Ukrainian Foreign Minister Pavlo Klimkin, who also happened to be in Vienna for a visit, expressed his disappointment over the latest plans for the pipeline. Kiev views this as a purely "political project", he said. At the same time Klimkin agreed with Putin's desire for sustained ceasefire and called on Russia to impose effective border controls as soon as possible. This is key in preventing fighters and weapons from moving into Ukraine, the foreign minister said.

The next move must be to restore the very fragile ceasefire in eastern Ukraine, Klimkin indicated, particularly regaining control over the situation in Donetsk and Luhansk?. Russia is instrumental in fulfilling this, Klimkin said, saying that he hopes the peace plan laid down by President Poroshenko will be implemented. Now it is again up to Moscow to react, he said, as it seems the fronts are changing fast. 


The crisis in Ukraine erupted after its former President Viktor Yanukovich cancelled plans to sign trade and political pacts with the EU in November 2013 and instead sought closer ties with Russia, triggering protests that turned bloody and drove him from power.

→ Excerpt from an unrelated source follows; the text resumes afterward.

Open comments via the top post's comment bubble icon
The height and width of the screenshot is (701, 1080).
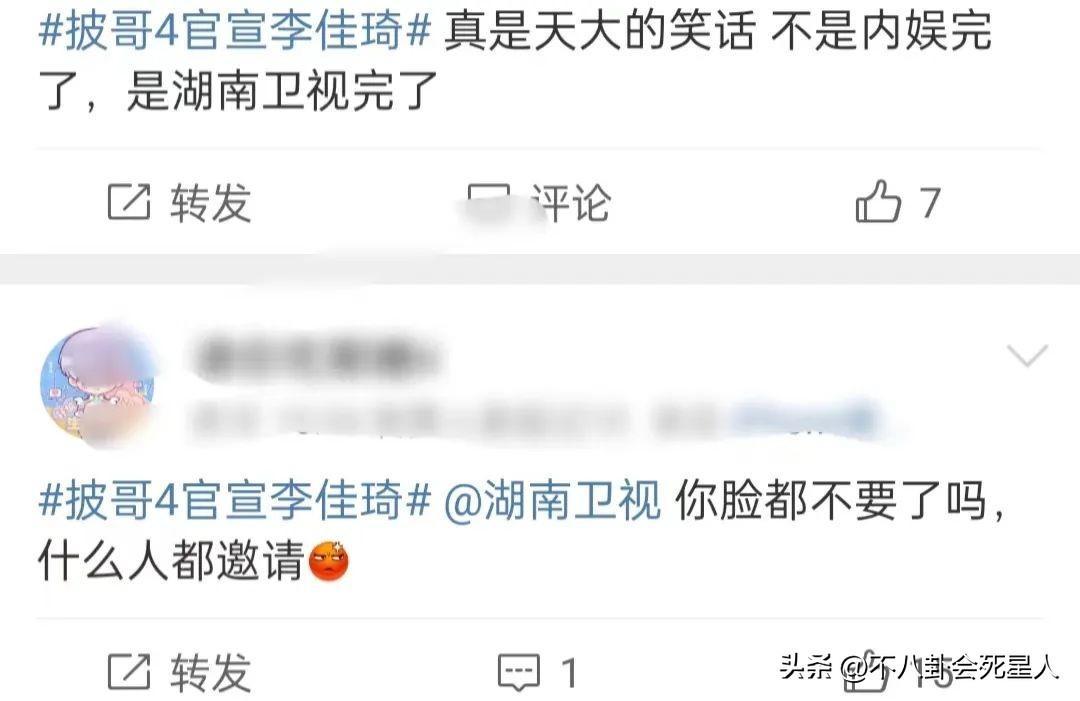tap(490, 202)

Moscow annexed Crimea in March following a referendum staged after Russian forces established control over the Black Sea peninsula in the biggest East-West crisis since the Cold War.

Pro-Russian militants control buildings in more than ten towns in eastern Ukraine after launching their uprising on 6 April. On 11 May pro-Moscow rebels declared a resounding victory in a referendum in Donetsk and Luhansk, which the West called illegal and illegitimate. 

But since the election of Petro Poroshenko as President of Ukraine on 25 May, the rebels have been gradually losing ground in a conflict where scores have been killed on both sides.


27 June: Ukraine, Moldova and Georgia to sign EU Association agreements during European Council meeting in Brussels.